== WORK INSTRUCTION ==
Below are records. Copy every line with "message" in it.

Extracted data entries

--------------------------------------------------

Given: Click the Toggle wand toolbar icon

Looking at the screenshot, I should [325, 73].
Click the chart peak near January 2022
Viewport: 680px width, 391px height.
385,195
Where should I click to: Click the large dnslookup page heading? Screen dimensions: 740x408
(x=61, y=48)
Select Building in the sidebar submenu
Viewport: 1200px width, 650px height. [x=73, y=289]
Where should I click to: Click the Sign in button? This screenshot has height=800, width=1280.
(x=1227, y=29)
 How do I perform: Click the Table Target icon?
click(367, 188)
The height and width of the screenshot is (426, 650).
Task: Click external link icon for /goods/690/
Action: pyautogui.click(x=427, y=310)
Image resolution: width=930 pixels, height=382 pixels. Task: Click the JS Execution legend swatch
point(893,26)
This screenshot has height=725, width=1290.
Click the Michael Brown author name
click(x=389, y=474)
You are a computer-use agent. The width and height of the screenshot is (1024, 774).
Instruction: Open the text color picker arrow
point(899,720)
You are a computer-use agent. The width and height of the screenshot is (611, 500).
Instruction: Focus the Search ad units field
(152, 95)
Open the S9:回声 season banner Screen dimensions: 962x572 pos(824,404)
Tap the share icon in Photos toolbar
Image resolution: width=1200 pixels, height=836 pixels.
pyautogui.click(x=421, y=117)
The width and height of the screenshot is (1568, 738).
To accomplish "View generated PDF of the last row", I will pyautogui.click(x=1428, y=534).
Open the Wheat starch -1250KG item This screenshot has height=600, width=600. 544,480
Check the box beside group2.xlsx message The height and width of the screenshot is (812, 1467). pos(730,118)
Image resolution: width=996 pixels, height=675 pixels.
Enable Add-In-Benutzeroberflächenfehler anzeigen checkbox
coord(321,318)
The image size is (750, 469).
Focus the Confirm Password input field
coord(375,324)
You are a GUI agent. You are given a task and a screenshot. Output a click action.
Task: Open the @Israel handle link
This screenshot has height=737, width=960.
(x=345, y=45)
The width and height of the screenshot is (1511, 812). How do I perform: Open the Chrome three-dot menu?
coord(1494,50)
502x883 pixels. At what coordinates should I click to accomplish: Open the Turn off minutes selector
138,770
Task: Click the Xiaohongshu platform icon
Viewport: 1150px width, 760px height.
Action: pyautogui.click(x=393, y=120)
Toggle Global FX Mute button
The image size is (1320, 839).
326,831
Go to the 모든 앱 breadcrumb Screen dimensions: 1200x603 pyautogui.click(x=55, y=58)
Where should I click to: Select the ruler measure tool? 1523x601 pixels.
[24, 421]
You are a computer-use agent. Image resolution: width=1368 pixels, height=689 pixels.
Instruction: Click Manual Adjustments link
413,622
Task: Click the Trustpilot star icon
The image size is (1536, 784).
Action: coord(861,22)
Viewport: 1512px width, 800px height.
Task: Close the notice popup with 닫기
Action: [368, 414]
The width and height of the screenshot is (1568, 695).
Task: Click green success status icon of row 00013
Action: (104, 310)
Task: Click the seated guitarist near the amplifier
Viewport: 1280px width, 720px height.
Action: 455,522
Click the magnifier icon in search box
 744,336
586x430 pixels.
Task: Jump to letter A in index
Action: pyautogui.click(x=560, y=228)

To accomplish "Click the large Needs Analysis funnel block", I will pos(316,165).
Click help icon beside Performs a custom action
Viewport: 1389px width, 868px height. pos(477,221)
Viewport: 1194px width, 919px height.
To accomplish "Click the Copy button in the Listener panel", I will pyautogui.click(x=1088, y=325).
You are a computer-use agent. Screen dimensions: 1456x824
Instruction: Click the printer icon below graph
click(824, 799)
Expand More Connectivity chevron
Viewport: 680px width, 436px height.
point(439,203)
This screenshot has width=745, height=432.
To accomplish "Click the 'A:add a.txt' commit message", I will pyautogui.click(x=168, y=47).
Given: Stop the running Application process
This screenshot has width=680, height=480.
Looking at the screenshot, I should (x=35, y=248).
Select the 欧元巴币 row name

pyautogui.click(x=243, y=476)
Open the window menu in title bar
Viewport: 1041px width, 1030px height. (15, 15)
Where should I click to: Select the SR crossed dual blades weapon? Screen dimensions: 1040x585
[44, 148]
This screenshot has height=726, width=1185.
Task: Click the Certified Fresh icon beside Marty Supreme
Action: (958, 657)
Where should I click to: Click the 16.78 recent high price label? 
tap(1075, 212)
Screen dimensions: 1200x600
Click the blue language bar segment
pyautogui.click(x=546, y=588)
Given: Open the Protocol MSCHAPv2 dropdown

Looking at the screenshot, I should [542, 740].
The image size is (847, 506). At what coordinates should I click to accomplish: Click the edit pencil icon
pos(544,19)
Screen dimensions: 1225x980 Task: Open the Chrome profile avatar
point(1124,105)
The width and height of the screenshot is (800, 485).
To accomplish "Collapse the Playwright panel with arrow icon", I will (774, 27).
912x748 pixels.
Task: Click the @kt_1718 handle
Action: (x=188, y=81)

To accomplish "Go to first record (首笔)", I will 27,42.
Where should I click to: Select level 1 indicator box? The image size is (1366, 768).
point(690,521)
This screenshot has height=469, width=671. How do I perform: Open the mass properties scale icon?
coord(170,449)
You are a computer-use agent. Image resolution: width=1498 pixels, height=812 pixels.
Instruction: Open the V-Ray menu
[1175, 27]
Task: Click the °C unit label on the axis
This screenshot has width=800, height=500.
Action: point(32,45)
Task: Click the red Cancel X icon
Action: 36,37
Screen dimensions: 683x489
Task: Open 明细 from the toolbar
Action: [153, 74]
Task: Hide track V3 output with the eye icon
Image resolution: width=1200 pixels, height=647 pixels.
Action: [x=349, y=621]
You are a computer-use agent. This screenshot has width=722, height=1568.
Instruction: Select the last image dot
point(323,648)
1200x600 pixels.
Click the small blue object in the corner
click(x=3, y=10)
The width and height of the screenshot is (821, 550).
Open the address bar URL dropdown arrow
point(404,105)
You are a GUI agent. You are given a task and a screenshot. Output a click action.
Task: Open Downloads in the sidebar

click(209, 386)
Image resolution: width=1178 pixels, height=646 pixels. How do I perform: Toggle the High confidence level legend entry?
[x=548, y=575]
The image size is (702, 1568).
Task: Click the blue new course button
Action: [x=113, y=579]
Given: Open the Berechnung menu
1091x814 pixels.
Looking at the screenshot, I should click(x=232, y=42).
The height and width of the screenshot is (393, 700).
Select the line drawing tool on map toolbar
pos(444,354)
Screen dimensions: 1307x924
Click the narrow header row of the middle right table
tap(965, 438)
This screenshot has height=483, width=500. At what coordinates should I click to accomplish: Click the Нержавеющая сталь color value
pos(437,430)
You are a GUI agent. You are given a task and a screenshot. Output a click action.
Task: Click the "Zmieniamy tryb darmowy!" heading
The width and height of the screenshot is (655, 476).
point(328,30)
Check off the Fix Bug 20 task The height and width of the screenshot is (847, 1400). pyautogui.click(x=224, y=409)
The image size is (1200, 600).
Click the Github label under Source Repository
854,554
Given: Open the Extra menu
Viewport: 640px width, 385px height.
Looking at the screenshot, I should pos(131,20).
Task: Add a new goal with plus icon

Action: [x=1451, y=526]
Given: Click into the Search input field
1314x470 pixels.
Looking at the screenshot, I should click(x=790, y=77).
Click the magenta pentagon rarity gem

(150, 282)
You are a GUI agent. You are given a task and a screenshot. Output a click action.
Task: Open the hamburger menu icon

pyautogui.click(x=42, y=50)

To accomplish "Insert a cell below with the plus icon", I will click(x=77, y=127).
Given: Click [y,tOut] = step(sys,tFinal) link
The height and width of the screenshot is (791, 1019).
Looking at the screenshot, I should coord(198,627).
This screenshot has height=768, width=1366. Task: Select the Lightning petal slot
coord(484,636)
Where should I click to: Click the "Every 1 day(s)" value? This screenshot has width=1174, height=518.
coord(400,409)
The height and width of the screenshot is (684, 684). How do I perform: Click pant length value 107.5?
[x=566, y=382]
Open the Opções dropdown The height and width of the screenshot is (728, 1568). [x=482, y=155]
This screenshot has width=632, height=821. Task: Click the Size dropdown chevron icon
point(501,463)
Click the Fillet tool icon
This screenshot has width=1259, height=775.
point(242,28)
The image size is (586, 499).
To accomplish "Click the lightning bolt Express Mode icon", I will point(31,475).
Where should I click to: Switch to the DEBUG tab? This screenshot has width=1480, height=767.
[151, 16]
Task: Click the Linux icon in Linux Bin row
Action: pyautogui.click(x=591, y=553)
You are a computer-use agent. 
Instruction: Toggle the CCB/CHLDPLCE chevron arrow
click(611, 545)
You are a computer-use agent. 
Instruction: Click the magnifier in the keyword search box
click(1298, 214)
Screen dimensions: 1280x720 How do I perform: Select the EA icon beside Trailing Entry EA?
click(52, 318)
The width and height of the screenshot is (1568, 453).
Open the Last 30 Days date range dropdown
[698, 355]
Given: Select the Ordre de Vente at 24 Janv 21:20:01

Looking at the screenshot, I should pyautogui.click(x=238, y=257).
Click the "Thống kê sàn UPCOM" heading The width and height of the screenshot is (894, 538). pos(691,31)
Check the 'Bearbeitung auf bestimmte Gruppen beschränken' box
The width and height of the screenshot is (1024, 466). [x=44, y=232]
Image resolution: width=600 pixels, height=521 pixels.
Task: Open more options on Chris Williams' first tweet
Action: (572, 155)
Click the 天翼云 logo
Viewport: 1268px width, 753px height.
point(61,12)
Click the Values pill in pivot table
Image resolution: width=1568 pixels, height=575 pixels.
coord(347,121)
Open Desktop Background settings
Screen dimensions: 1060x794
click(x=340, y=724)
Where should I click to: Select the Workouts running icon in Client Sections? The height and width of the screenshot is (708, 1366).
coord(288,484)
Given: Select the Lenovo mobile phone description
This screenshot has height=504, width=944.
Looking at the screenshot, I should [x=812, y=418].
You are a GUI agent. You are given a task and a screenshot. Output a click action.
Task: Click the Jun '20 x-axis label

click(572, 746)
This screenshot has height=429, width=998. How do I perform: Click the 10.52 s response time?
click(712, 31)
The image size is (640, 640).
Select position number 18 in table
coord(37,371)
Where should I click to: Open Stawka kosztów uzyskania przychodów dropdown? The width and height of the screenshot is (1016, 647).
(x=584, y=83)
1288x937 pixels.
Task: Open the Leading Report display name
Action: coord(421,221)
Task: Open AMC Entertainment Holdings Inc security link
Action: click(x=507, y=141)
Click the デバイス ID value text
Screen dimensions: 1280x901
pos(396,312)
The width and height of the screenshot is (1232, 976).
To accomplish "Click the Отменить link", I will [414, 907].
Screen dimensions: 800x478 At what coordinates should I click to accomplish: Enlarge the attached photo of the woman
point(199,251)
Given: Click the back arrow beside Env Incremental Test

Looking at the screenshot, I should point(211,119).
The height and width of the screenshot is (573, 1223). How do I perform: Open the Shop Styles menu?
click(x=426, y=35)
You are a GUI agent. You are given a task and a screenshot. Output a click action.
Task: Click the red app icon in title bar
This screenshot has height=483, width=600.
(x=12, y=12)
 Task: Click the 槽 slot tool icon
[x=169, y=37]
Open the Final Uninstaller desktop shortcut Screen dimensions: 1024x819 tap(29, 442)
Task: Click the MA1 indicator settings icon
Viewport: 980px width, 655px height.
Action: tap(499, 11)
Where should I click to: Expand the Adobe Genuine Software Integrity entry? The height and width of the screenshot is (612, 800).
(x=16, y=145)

--------------------------------------------------

== FINAL ANSWER ==
Check the box beside group2.xlsx message The height and width of the screenshot is (812, 1467). pos(730,118)
To accomplish "Click the 'A:add a.txt' commit message", I will pyautogui.click(x=168, y=47).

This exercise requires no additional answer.